C'est dans les zemstvos qu'elles trouveront leur meilleur exercice médical. "Elles ont acquis les plus vives sympathies de beaucoup de zemstvos et ont les mêmes droits que les hommes" écrit Ossipov en 1899 (154). Le zemstvo de Moscou fait encore là encore figure de précurseur, il fut l'un des premiers à employer des femmes comme médecin. En 1897 elles étaient une vingtaine sur 78 médecins (25%).

Notons que les femmes sont moins bien payées que leurs confrères. Elles reçoivent en moyenne 833 roubles par an contre 1161 roubles pour les hommes. Certains médecins leur reprochent de faire baisser leur salaire (219).

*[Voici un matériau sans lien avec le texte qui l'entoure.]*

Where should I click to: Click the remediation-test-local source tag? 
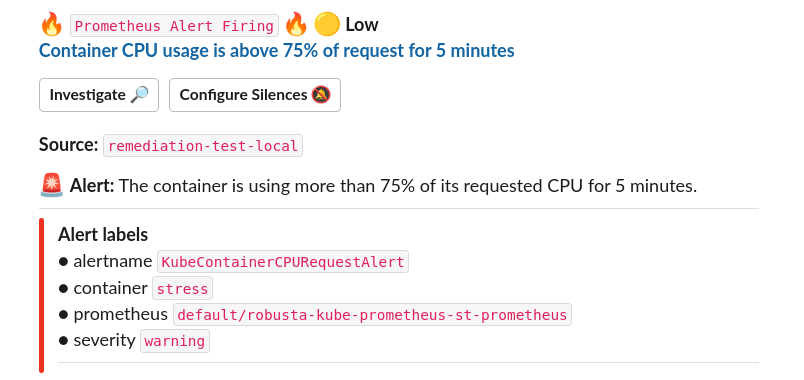[203, 146]
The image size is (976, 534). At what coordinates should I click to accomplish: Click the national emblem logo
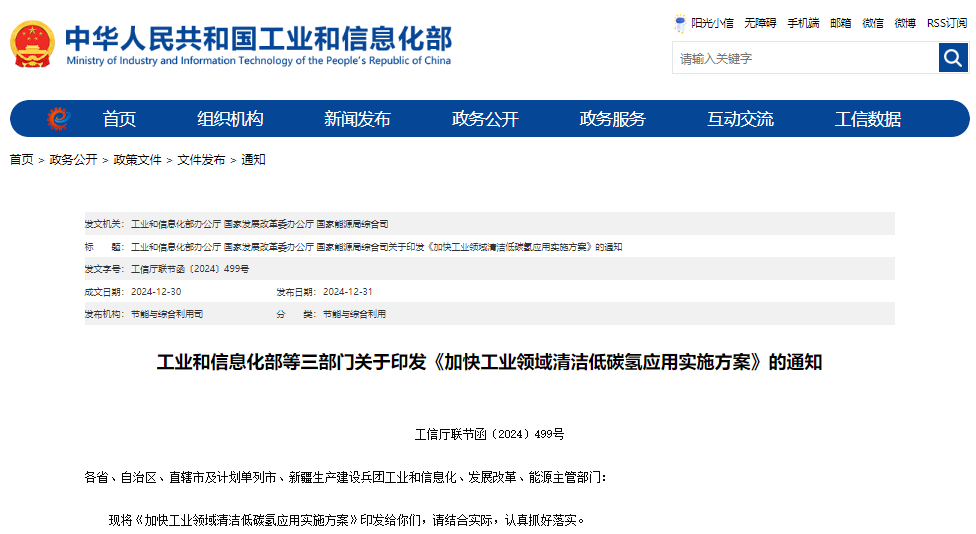coord(33,44)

Après la révolution, la profession médicale se féminisera de plus en plus sous les Soviets. Il faut reconnaître que les dirigeants communistes (Lénine en particulier) seront sensibles aux revendications de leurs co-révolutionnaires féministes. L'égalité réelle entre les deux sexes sera un combat mené et bien souvent gagné en URSS. Dans les carrières médicales en particulier, les femmes-médecins seront acceptées et respectées bien avant certains pays comme la France.